It is another frantic Friday, the final of five inundated workdays. An executive’s fingers fly across the keyboard, responding to one of scores of actionable items demanding time-sensitive attention.
Today the inbox’s incessant pinging, announcing the arrival of yet another email, is distraction enough without the extraneous office background banter. Earbuds affixed, he drowns out the prattling coffee talk of colleagues in favor of a pleasant shush-shush-shush—brushstrokes against the backdrop of a gentle, reassuring voice.
It’s a Bob Ross kind of day.
By now, the calming nature of Ross’s televised series The Joy of Painting is well documented. Insomniacs say the soothing cadence of his soft, baritone voice helps them sleep. Days before the 2016 election, the Huffington Post recommended the show as a respite from political anxiety. For our busy executive, Ross is a YouTubed yogi, advising against the urge to punch his computer screen in an overworked outburst.

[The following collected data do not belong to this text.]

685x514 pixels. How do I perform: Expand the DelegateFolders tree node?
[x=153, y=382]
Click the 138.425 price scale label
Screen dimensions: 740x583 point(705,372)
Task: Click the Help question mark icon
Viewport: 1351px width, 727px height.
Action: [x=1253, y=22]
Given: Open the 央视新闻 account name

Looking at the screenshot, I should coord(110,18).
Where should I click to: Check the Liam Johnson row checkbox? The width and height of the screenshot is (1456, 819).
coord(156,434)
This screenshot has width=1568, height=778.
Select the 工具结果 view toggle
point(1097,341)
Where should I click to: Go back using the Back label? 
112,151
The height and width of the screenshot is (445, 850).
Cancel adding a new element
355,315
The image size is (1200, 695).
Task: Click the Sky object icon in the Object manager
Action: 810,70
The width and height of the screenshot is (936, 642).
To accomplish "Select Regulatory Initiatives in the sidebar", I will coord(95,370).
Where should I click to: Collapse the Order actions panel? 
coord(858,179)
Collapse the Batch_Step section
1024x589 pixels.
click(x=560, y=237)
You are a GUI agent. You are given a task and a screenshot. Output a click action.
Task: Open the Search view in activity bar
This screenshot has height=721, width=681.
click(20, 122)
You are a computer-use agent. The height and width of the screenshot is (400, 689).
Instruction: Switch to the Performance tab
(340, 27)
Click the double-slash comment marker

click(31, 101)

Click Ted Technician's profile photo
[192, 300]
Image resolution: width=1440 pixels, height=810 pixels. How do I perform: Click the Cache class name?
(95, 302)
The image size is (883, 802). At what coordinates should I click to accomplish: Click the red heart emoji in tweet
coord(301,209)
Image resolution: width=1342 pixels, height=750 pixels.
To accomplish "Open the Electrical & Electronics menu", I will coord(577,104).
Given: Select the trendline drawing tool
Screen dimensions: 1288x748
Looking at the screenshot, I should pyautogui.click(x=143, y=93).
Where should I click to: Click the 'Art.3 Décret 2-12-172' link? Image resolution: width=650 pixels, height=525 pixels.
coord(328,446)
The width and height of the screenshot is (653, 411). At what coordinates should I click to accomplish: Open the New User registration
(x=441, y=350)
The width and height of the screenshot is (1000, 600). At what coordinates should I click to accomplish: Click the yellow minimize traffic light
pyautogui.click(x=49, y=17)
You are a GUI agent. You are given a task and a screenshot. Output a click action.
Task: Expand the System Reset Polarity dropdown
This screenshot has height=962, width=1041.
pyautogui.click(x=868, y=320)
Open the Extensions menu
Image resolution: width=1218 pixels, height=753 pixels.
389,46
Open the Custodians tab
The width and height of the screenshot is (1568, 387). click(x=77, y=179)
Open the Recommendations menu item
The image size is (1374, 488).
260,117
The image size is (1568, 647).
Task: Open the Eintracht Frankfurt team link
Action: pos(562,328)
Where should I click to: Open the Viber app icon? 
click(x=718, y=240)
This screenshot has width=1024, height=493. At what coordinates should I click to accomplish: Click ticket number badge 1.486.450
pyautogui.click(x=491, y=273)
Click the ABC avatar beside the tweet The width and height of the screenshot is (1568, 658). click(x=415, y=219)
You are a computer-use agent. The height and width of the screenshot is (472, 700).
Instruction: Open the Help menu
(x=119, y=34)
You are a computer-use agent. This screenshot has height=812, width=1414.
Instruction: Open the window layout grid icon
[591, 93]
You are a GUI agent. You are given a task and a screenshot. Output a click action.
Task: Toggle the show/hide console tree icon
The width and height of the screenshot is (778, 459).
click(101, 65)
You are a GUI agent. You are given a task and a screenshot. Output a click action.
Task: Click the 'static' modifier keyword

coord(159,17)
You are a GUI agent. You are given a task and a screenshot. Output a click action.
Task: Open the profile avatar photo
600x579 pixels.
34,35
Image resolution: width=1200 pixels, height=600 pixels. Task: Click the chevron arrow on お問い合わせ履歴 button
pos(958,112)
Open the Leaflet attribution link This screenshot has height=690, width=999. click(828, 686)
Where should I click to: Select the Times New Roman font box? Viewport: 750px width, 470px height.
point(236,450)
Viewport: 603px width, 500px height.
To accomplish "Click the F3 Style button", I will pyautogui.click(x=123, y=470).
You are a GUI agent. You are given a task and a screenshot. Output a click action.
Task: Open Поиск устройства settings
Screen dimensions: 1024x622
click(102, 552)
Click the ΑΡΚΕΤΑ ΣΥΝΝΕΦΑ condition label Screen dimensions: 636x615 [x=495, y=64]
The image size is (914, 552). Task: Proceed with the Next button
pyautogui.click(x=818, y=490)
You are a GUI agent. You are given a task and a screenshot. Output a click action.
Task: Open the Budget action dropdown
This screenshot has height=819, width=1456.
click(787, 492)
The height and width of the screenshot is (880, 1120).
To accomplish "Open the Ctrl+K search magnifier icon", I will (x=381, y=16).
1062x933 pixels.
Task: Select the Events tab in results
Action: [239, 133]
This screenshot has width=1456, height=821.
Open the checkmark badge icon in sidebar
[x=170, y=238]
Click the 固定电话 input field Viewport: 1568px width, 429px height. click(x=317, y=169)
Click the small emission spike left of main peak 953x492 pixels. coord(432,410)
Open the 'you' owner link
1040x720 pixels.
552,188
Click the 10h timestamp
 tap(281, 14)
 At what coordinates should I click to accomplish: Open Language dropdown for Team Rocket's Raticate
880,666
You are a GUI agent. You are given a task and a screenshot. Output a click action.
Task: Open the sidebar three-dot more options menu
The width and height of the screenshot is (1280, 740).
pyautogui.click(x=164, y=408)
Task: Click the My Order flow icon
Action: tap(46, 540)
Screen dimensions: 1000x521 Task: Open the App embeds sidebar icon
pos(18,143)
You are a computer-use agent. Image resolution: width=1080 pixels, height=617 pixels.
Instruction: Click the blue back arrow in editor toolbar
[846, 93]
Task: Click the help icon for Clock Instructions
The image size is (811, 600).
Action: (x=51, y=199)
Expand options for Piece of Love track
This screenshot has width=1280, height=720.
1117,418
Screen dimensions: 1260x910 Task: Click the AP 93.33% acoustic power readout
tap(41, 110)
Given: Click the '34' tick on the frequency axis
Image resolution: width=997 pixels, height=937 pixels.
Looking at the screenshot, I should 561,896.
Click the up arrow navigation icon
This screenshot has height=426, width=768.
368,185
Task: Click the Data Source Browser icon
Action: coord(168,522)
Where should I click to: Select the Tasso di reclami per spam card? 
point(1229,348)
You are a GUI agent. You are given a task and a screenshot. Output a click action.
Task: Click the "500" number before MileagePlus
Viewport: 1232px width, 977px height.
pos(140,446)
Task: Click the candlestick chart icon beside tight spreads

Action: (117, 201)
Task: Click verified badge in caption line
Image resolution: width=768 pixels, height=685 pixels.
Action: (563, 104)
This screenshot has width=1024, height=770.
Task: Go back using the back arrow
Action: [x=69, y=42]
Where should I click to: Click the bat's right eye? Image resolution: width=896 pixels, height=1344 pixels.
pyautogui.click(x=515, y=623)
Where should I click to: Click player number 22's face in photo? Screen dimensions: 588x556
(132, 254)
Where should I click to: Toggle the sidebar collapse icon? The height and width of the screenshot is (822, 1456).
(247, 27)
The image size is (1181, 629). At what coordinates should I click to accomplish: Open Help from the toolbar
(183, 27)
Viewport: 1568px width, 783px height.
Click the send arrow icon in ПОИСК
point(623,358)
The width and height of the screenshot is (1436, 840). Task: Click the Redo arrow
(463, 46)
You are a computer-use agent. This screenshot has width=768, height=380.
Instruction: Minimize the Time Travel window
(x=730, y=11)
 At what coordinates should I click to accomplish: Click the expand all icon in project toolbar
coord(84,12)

But Ross’s allure transcends his presence as a simple onscreen sedative. In the modern world of meditation apps, generously prescribed downers, and hundreds of channels of sleep-inducing programming, serenity alone cannot explain how a low-budget public television painting show continues to captivate more than two decades after its star’s death.
This painter’s enduring popularity goes beyond surface-level soothing and pop culture camp. Ross is far more than a happy little frizzy-haired hippy.
First, there’s the matter of joy.
Before finding deeper meaning in The Joy of Painting, its title intention must be addressed and, ultimately, dispelled. Put simply, The Joy of Painting’s primary value is not learning how to paint. Consider this: A one-hour Bob Ross special has more than three million views on YouTube. If even a fraction were painting along, the American landscape would be littered with… well… American landscapes. And bad ones at that: most people trying to replicate Ross’s self-proclaimed simple technique would end up with something barely distinguishable from spin art. In making it look easy, Ross is delightfully deceptive. The myth of artistry becomes artful mythology, adding to the inviting accessibility of his wonderful world. We don’t watch The Joy of Painting for painting; we watch The Joy of Painting for joy: its creator’s contagious love of life.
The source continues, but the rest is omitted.